When something not so good happens I look for the good or the learing
I hope now as opposed to catastrophising.
I now respect myself enough to do my own thing inspite of others' opinions on the matter.
I know and accept my sensitivity now and it no longer serves to sabotage me but to remind me I have a good heart and I cannot live someone else's life for them or solve their problems.
I no longer think I'm selfish for following my heart's desire on a daily basis.
I respect myself enough now to go out without facade or play without roles so that I can honour who I am my being me.
I really, really, really wish for the full engagement with myself without guilt or worry.
I really want to own who I am, own my time, own my life, own my energy, own my talents, not give out to others first and then take their left overs for me.
I know now that I have lots of my own wisdom and I can stop looking to others for their guidance when they could never lead me in the first place, that my guidance system is better for me than theirs could ever be, that I am a leader for me now, that I have answers and power and that I can live a fabulous positive healthy life. I can stop forcing myself to be somewhere that no longer suits me just to fit into the shoulds and ideals that I have set for myself and that life has conjured up for us.
I'm going to be bold, I'm going to be the strong girl I am and stand up where I would have balked and walk talk where I would have crawled....the consequences at first may be unpleasant but I can't live sacrificing myself for the wants and desires of others anymore....I have to live my life, I have to give to me and nurture and care for me and have fun with me and for me and look after me and provide for me and flourish for me.
I know all this may sound terrific on paper and even though this has now become a burning desire in me I really want to migrate it to real life action and for it to become my permanent mandate and experience. I really really want this, for if I don't I'll remain someone else's version of Joyce, I'll remain resentful and jealous as I witness others lead their lives, I am leading mine NOW and I make no bones about it. When I went to Marino first all I wanted was to be able to get out of bed with ease and have a normal relationship with food but now that that has started to fall properly into place the real work begins. I have no option now but to do this and just live my life.......
We all have different ingredients in our pots of ed and different remedies for our own cure, I know that we each have our very own distinct tapestries of dis-ease and our own plethora of health giving threads.....I always looked to others for compassion and to have something in common.......oh my god your mum is as mean as my mum isn't that great......no that's not great.....today I stop looking for common pain to comfort and validate my own, today I grow into the strenghts I have, the powerful human I am, validate my own tapestry, honour it and set about threading the new....it may take time, it may take patience and it may have setbacks but I am not taking my eyes of the goal and I will refer to this post for motivation.
Like this is my life, this is yours too, just like I wouldn't expect to live yours for me, nor will I live mine for anyone else.

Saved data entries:
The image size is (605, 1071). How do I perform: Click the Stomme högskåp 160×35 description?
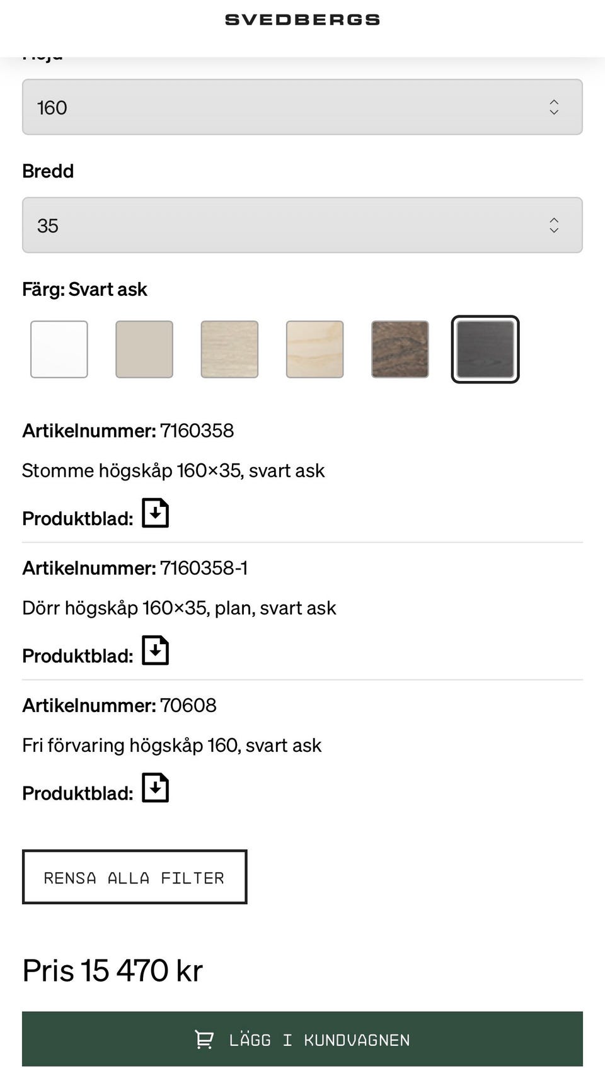[173, 471]
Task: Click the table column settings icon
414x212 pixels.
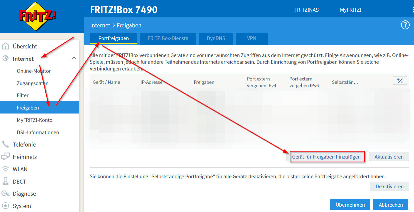Action: point(400,80)
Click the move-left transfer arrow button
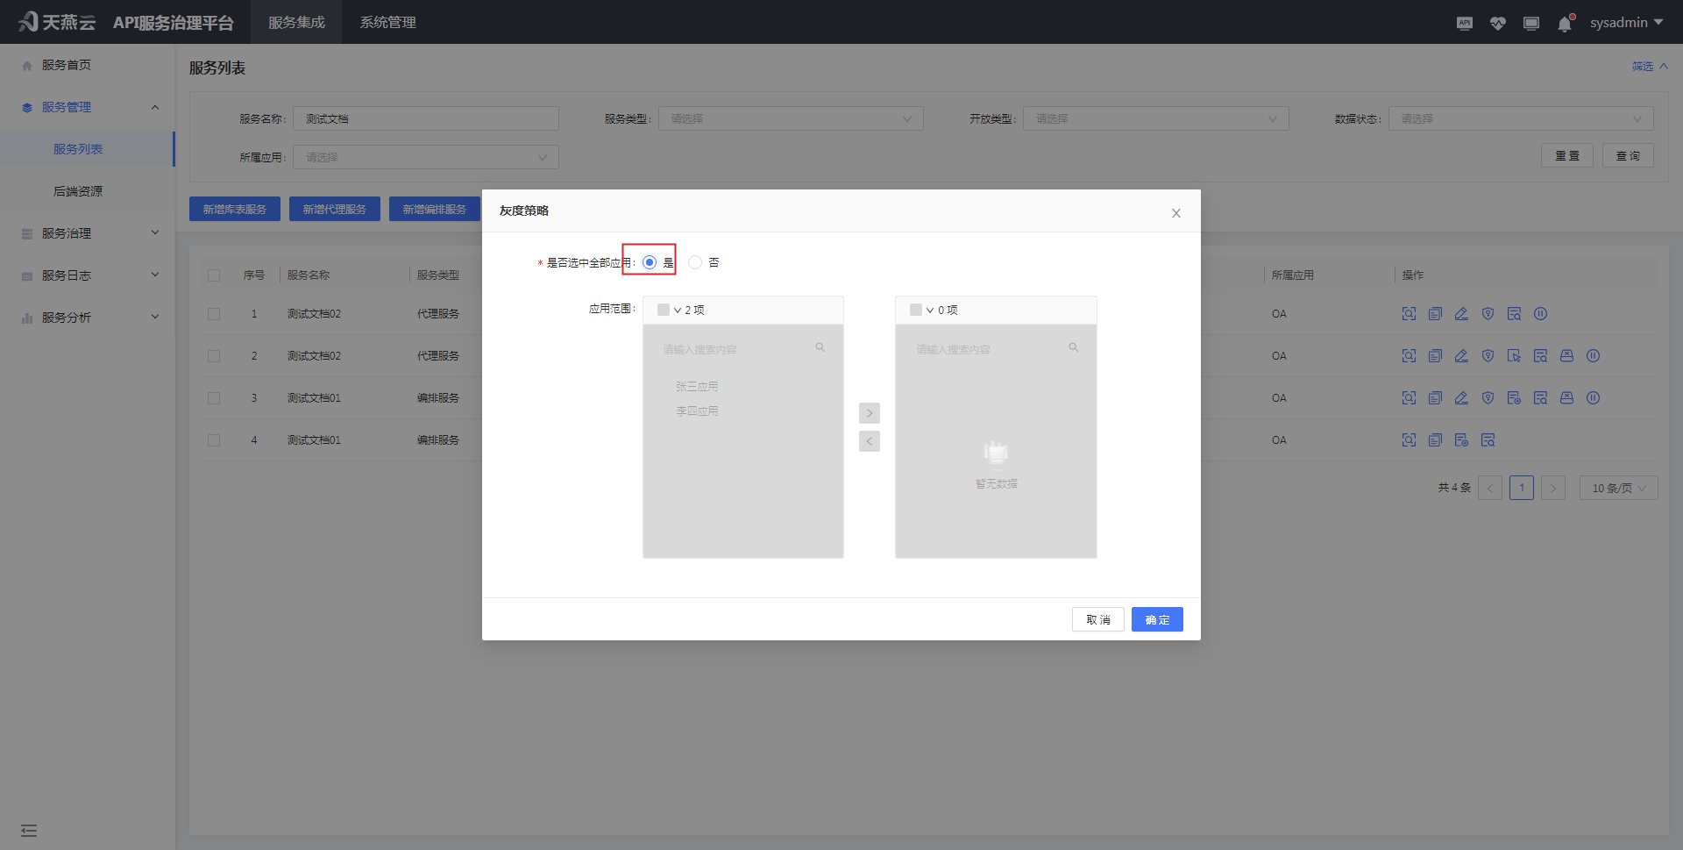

• **Work to be completed**:
Do these statements agree with the personal recovery post above? Answer yes or no for each, and quote the words from the post that decide it.
(a) When the writer first went to Marino, the only wants were to get out of bed with ease and to have a normal relationship with food.
(b) The writer still considers it selfish to follow the heart's desire every day.
(c) The writer plans to come back to this post for motivation.

• **Problem solution**:
(a) Yes: "When I went to Marino first all I wanted was to be able to get out of bed with ease and have a normal relationship with food"
(b) No: "I no longer think I'm selfish for following my heart's desire on a daily basis."
(c) Yes: "I will refer to this post for motivation."